Ausblick: Ausländerpolitik, Sicherheit

  • Umsetzung der Ausschaffungsinitiative sicherstellen
    Die SVP wird in der kommenden Legislatur alles daran setzen, dass der Ausschaffungsartikel in der Bundesverfassung umgesetzt wird. Deshalb hat die Delegiertenversammlung der SVP am 1. Oktober 2011 der Lancierung einer Umsetzungsinitiative zugestimmt.

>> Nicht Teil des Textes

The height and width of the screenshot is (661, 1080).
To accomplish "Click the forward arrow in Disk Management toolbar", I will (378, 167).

  • Asylwesen: Druck auf konsequenten Vollzug und rasche Verfahren erhöhen
    Die SVP fordert eine konsequenten Vollzug der Asylgesetzgebung und eine umgehende Beschleunigung der Asylverfahren. Wiedererwägungs- und Mehrfachgesuche sollen nicht mehr möglich sein. Der Asylentscheid sollte nur noch mit einer Beschwerdemöglichkeit an das Bundesverwaltungsgericht angefochten werden können. Es braucht zudem eine neue Verteilung der Fälle auf die Abteilungen des Bundesverwaltungsgerichts. Der Familiennachzug für vorläufig Aufgenommene ist zu streichen. Rückübernahmeabkommen müssen als Basis für den Vollzug mit den wichtigsten Staaten abgeschlossen werden. Erstasylländer haben deren Asylbewerber ohne Wenn und Aber zurückzunehmen.
  • Sicherheit garantieren
    In der kommenden Legislatur ist eine unvoreingenommene Analyse der Folgen der Zugehörigkeit zum Schengen-Raum vorzunehmen. Fällt die Bilanz negativ aus, ist das Abkommen zu kündigen.